Diabetic ketoacidosis (DKA) is a serious complication of diabetes that is widely recognized for its association with high blood glucose levels. However, a lesser-known variant, euglycemic diabetic ketoacidosis (EDKA), poses a unique challenge, as it occurs even when blood glucose levels appear normal, typically less than 240 mg/dL. This condition is particularly alarming because it can develop in individuals with both type 1 and type 2 diabetes, though those with type 1 are more frequently affected. EDKA underscores the importance of awareness beyond traditional blood glucose monitoring, especially for those on insulin therapy, to prevent this potentially fatal complication.
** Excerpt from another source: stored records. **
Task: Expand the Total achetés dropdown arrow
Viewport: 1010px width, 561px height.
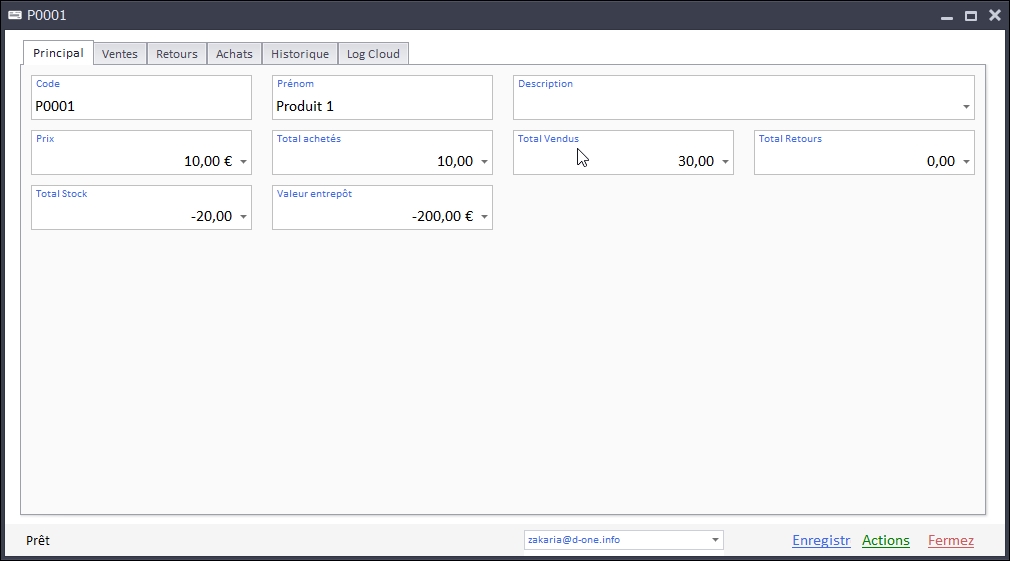Action: tap(484, 162)
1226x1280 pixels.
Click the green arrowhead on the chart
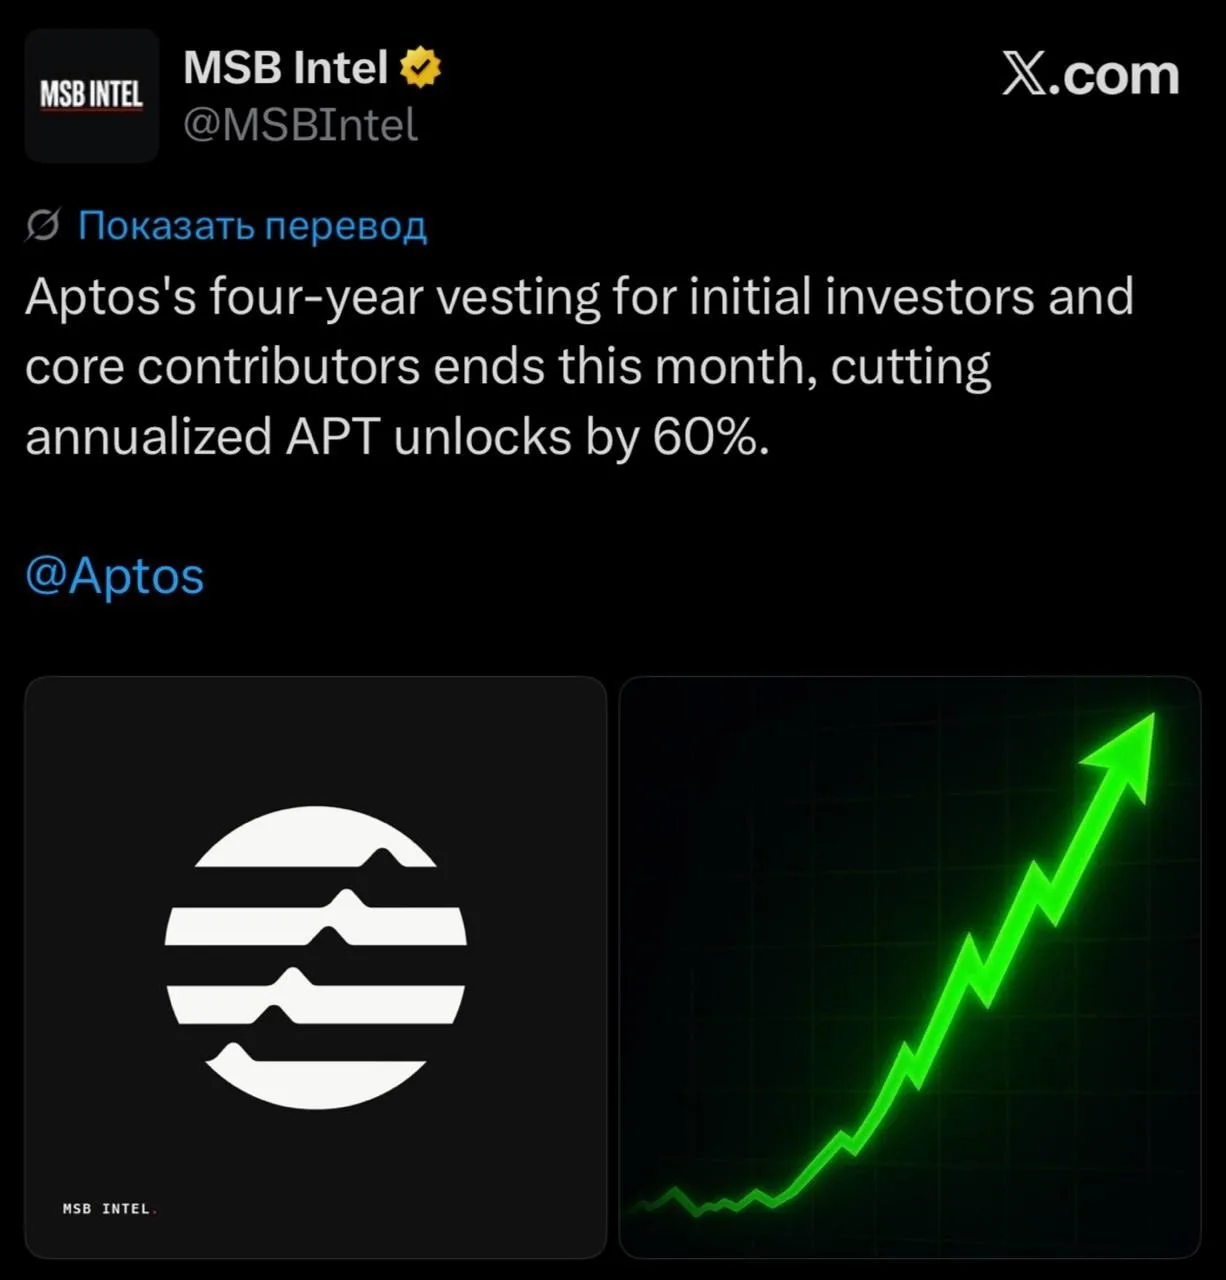(1125, 750)
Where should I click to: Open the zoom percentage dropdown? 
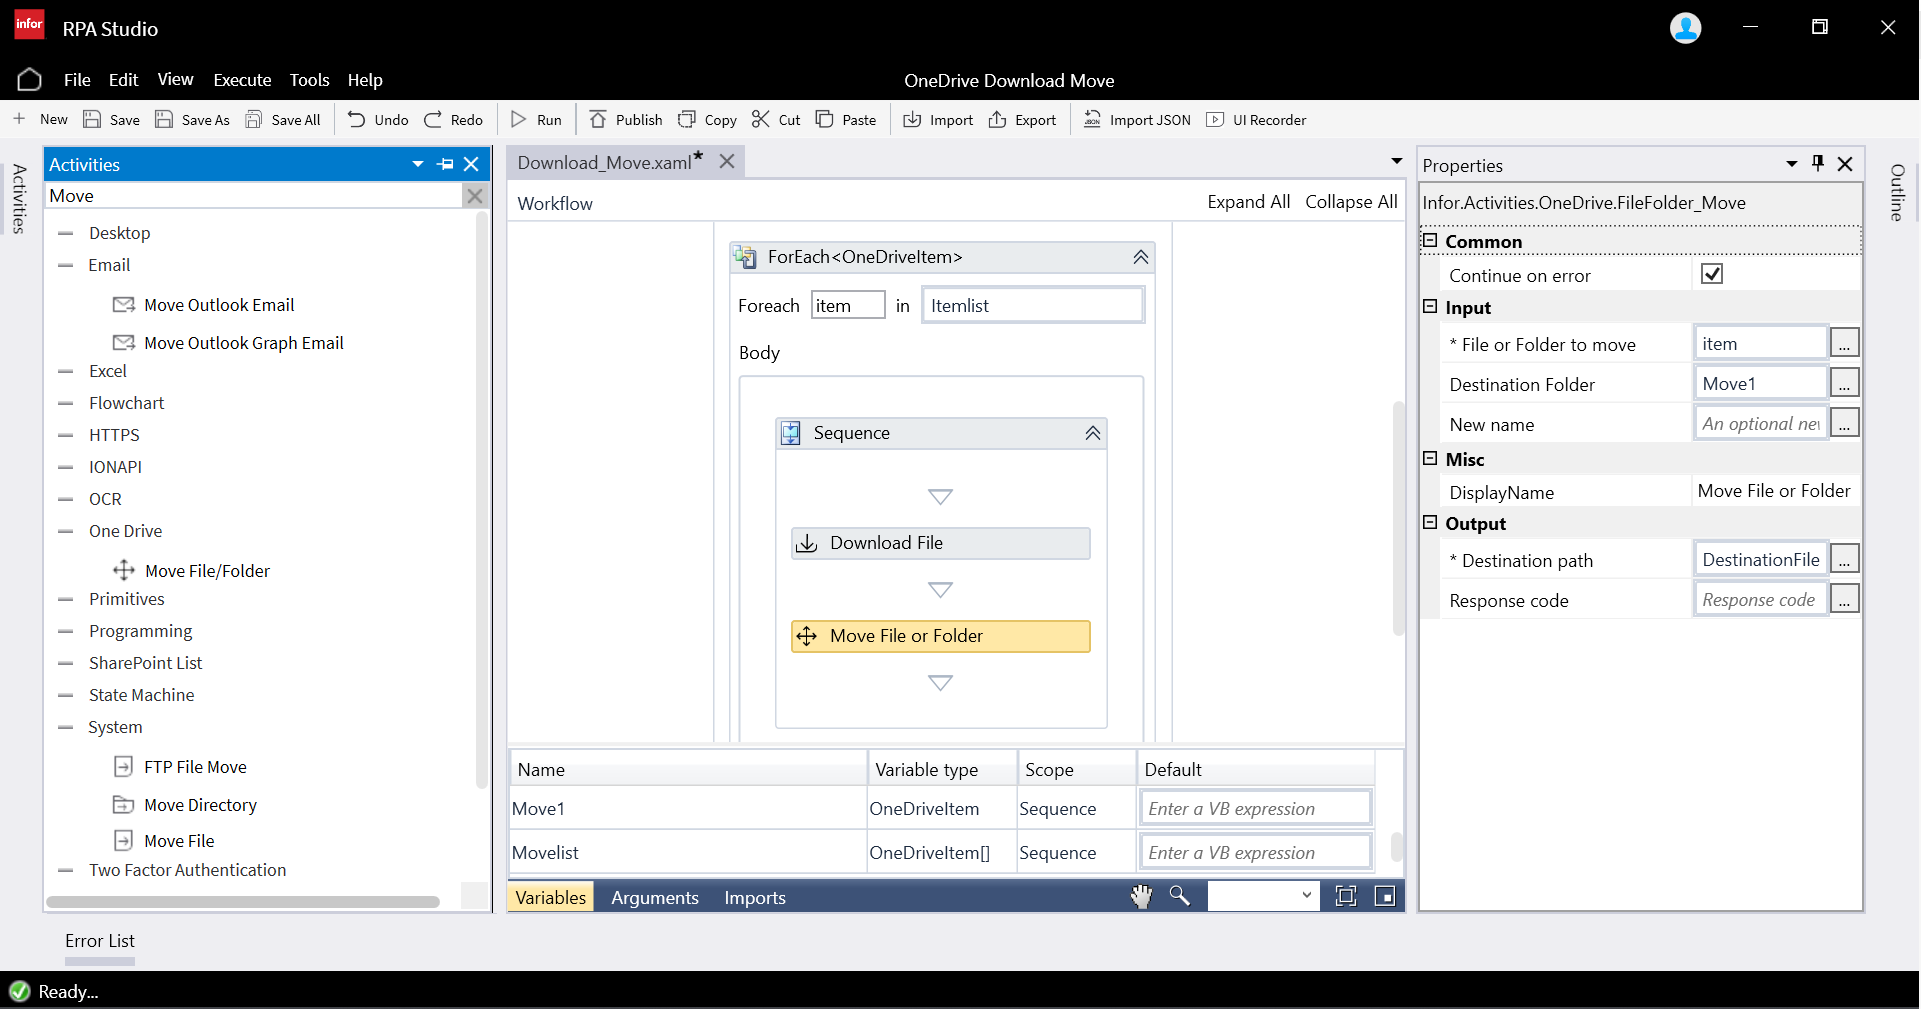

A pivotal study focusing on EDKA treatment within ICU settings has shed light on optimal management strategies to combat this hidden scenario. The research explored various treatment endpoints, such as the effectiveness of fixed-dose insulin infusions, the duration of ICU stays, time to anion gap closure, recurrence rates, and the safe transition off insulin infusion. Notably, the study found that starting with a specific insulin infusion rate of 0.1 u/kg/hr, regardless of the time required to close the anion gap, proved to be an efficient and safe approach. This method was particularly relevant during the washout period for SGLT2 inhibitors, a class of medications that can increase the risk of EDKA.
The insights gained from this study are crucial for healthcare professionals and individuals with diabetes alike. They highlight the necessity of vigilant monitoring for signs of EDKA, even in the absence of high blood glucose levels. For individuals with diabetes, especially those on insulin or SGLT2 inhibitors, understanding the risks and symptoms of EDKA is vital. This knowledge empowers patients and healthcare providers to take proactive steps in diabetes management, ensuring that treatments are not only effective but also safe, minimizing the risk of both hyper- and hypoglycemic events. The research team concluded that an efficient and safe method of treating EDKA is to administer a specific dose of 0.1 u/kg/hr. It should be carried out regardless of the time to anion gap closure during the duration of SGLT2 inhibited washout.
The data was published in 'Critical Care Medicine'.